Figure 10: (a,b ) Evolution with strain of the mean void ellipsoid radii, \({\overset{\overline{}}{r}}_{\text{major}}\) (blue circles),\({\overset{\overline{}}{r}}_{\text{medium}}\) (orange circles) and\({\overset{\overline{}}{r}}_{\text{minor}}\) (yellow circles), for the (a ) untreated and (b ) heat-treated samples. (c,d ) Evolution of mean void eigenvalue ratios (c )\({\overset{\overline{}}{r}}_{\text{med}}/{\overset{\overline{}}{r}}_{\text{maj}}\)and (d )\({\overset{\overline{}}{r}}_{\min}/{\overset{\overline{}}{r}}_{\text{med}}\)with strain in the untreated (blue circles) and heat-treated (orange circles) samples. Voids become flatter or more elongate as the respective ratio \(\rightarrow 0\). Error bars show the standard error of the mean in each μCT sub-volume. Dash-dot lines show the failure strain for each sample while dashed lines show the onset of localization as seen in the μCT volumes.

Evidence for phase transition style

To establish the type of phase transition undergone by each sample, we present the evolution to failure of the correlation length and the scaling relations as a function of both differential stress \(\sigma\)and axial sample strain \(\epsilon\). Renard et al. (2018) argue that stress is a stronger control variable than strain, but strain is usually the only directly-observable control parameter in real Earth applications. We first present the scaling relationships for void volume and inter-void length, and then show how the correlation length, \(\xi\)(linear dimension of the largest void) evolves as a function of stress. We then analyze the evolution of \(\xi\), \(\beta\) and \(D\) (the void volume and inter-void length exponents respectively, defined in Section 2.5.3) as a function of strain.

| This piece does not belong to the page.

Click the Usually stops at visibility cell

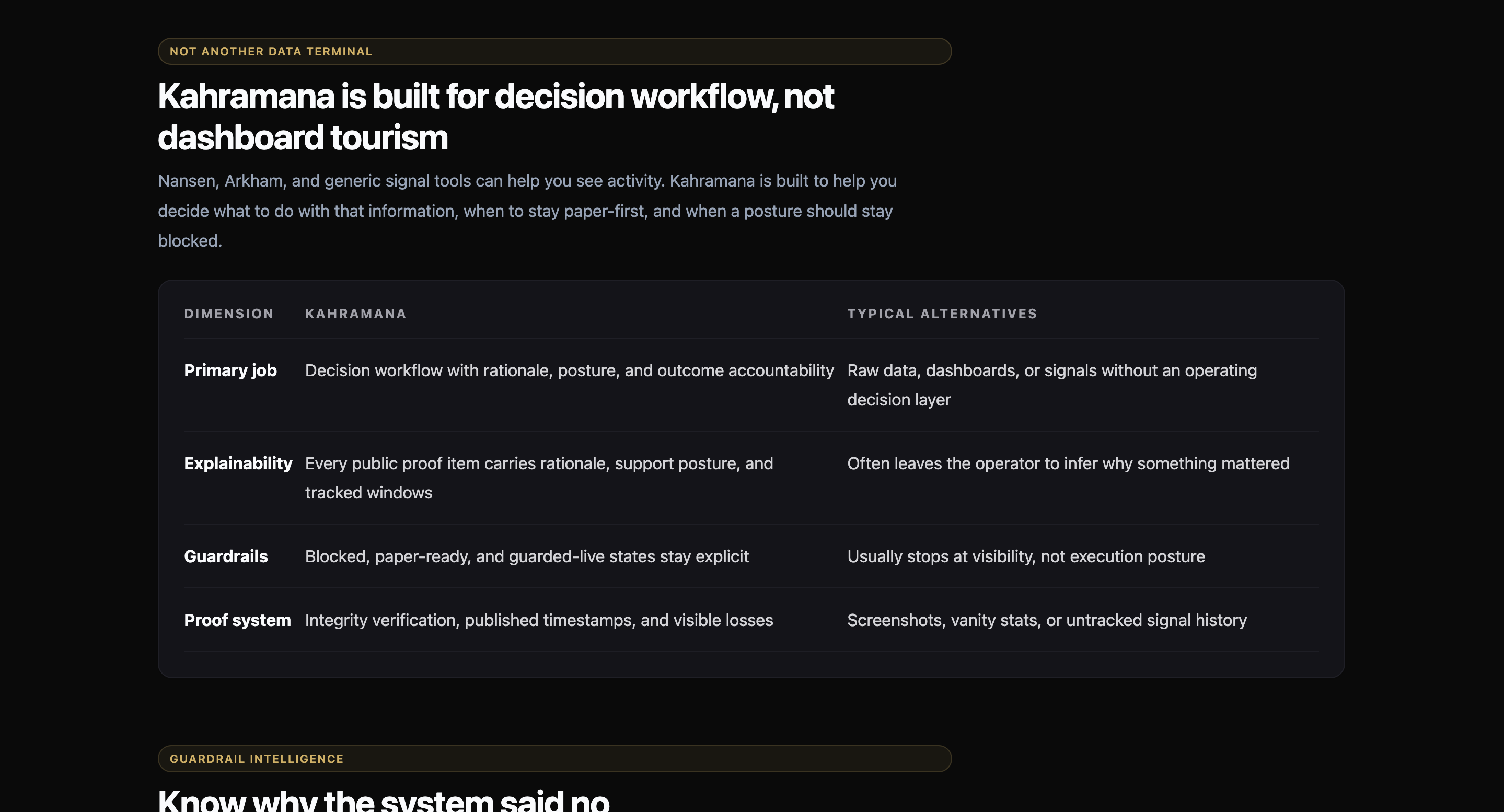tap(1025, 556)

Microcrack volume and inter-crack length distributions

Both samples show an approximately power-law complementary probability distribution in void volume, \(V_{i}\), (Figure 11a,b), with the proportion of larger voids increasing systematically with respect to strain and stress. Both samples also show an approximately power-law distribution in their inter-void lengths, \(L_{i}\) (Figure 11c,d), within a finite range, identified as \(30<L_{i}<1350\) μm (close to half the sample diameter), with little apparent difference in the shape of the distributions as stress and strain increase. We can therefore define power-law scaling exponents \(\beta\) from the frequency-volume distributions and the correlation dimension \(D\) from the inter-void length distributions.
Values of completeness volume, \(V_{t}\) (defined in Section 2.5.3), ranged from 3000 to 4000 μm3, roughly equivalent to a void aperture of 14-16 μm. This is much larger than the theoretical detection threshold of half the pixel size (1.3 μm) consistent with under-sampling of very narrow cracks during segmentation. Void volumes in the untreated sample are best described (i.e., have the lowestBIC) by the truncated Pareto distribution (TRP) at the three earliest steps of deformation and then by the characteristic Pareto distribution (GR), with the transition between the two models occurring at 43% \(\sigma_{c}\), two stages before the onset of localization (Figure S2 in the SI). In contrast, void volumes in the heat-treated sample are best described by the GR distribution throughout the experiment.